Adrian berjalan mendekat, menginjakkan kakinya di keramik teras dan meraih kedua sisi pinggang Valerie. "Valerie, maafin aku. Aku emang bodoh."
"Kamu gak seharusnya kayak gini," Valerie mengepalkan kedua telapak tangannya. "Kamu gak boleh nyari-nyari aku lagi."
"Kenapa?"
"Ada perempuan lain yang sekarang perasaannya jauh lebih penting untuk kamu jaga," sahut Valerie. "Bukan aku, Ad.
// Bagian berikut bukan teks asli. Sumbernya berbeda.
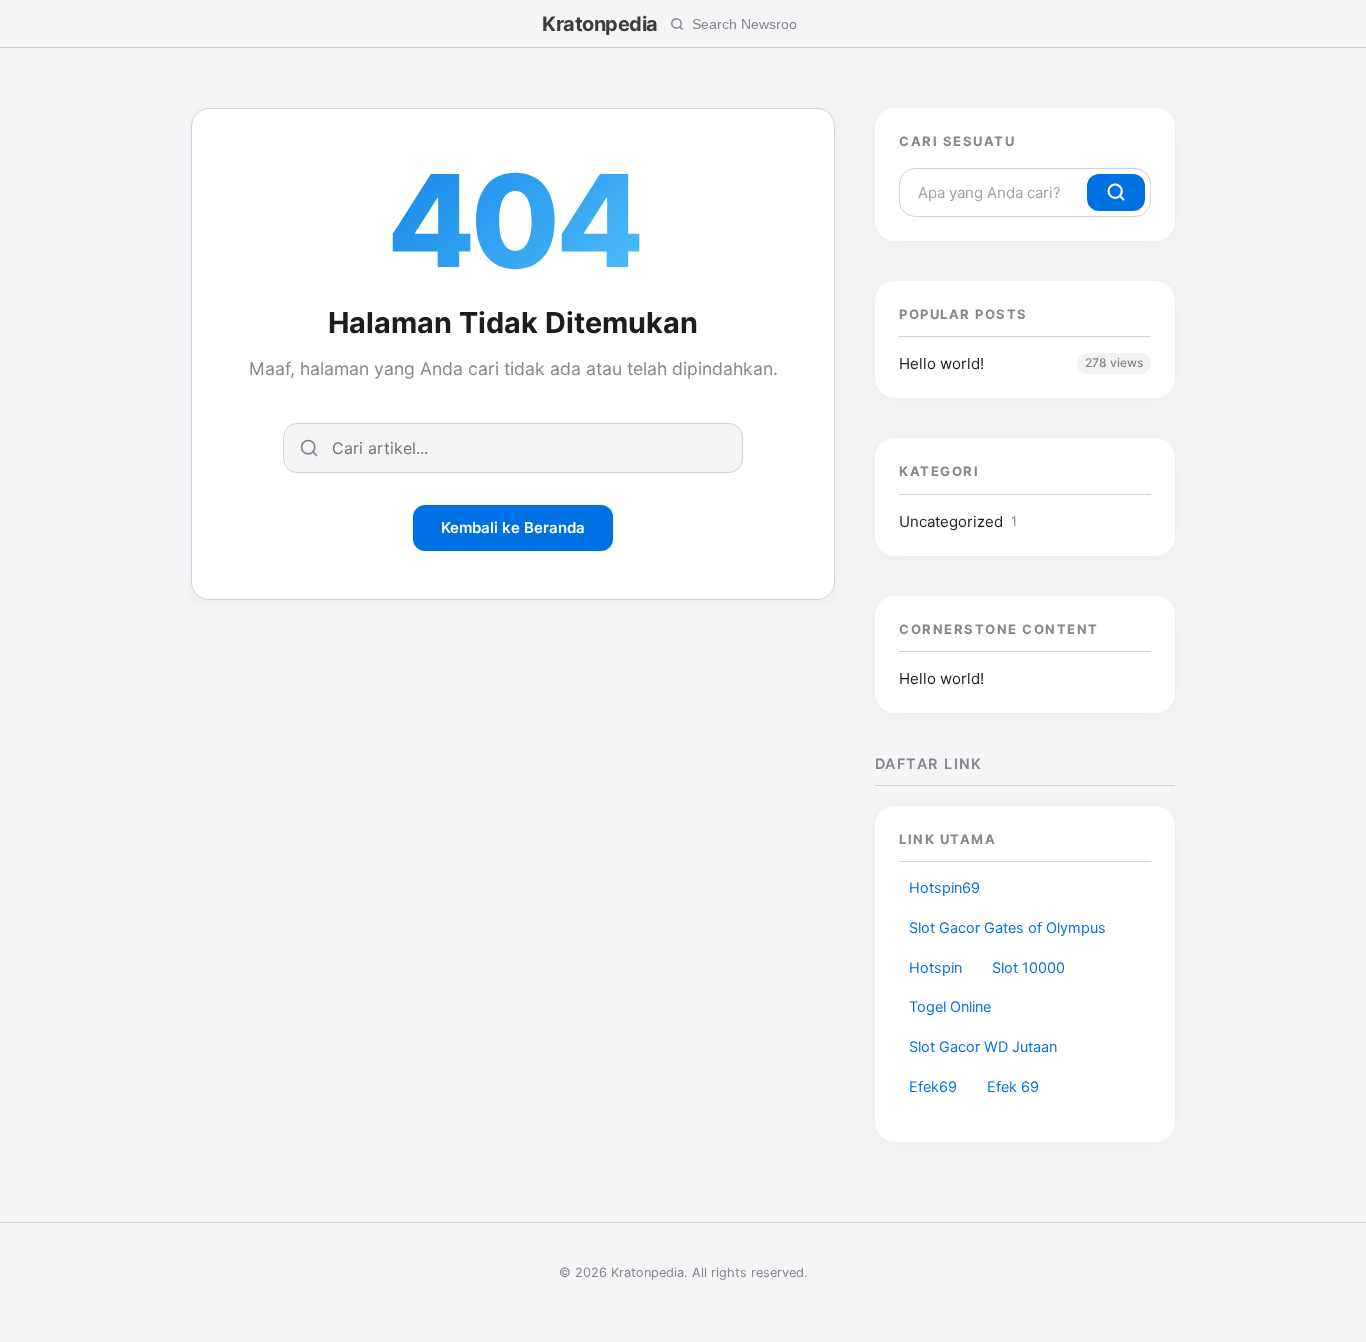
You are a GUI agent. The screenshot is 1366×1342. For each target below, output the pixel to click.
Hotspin (935, 968)
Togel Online (950, 1007)
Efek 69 (1013, 1087)
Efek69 (933, 1087)
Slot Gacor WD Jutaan (983, 1047)
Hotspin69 (944, 888)
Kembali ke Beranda (513, 527)
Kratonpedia (600, 24)
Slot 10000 (1028, 968)
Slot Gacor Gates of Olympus (1007, 928)
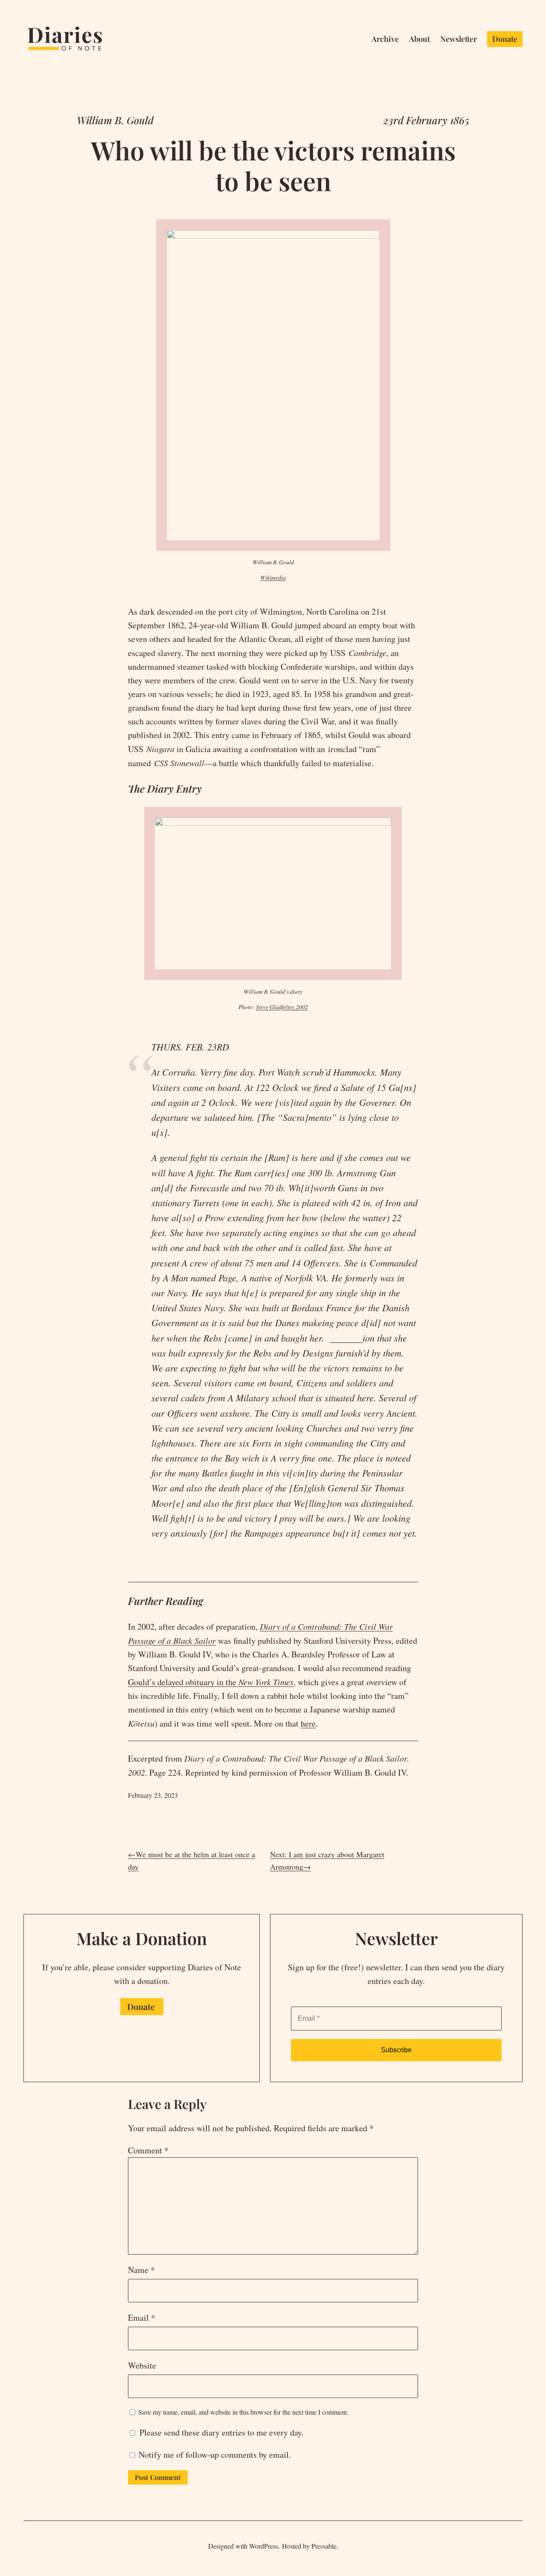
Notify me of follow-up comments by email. (215, 2454)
Bukan aku yang sekarang harus kamu jaga."
Adrian meremat kaos Valerie, lalu menunduk. "I told you, ini gak sama kayak yang kamu bayangin, Valerie. Aku gak ada apa-apa sama Allura,"
"Hey, coba liat aku," tutur Adrian lembut. Lelaki tersebut menuntun Valerie mengangkat dagunya, sementara lengannya semakin erat memeluk pinggang Valerie.
"Aku tau, Valerie. Aku salah karna udah terlalu bodoh biarinin kamu pergi gitu aja waktu itu. Aku juga salah because I can't even read my own feelings," ujar sang lelaki. "Aku terlalu kalap waktu itu,"
"Allura boleh jadi pernah jadi orang yang selalu bikin aku bahagia, but it happened a long time before I met you, Valerie. Kamu gak tau how blue am I to lose you even if it's just for a week.."
"I'm sorry for leaving you alone for so many times before. And I'm sorry... for almost ditching you out from my life."
Entah sejak kapan Valerie sudah sesak menahan nafasnya yang memburu. Sekeliling matanya kini sudah memerah, ditambah bibir yang pucat membuat Adrian sesekali membuang nafasnya dengan kasar.
"No," Valerie menggeleng cepat. "Kamu harus pergi, Ad. Don't be like this, you will end up hurting both of us.."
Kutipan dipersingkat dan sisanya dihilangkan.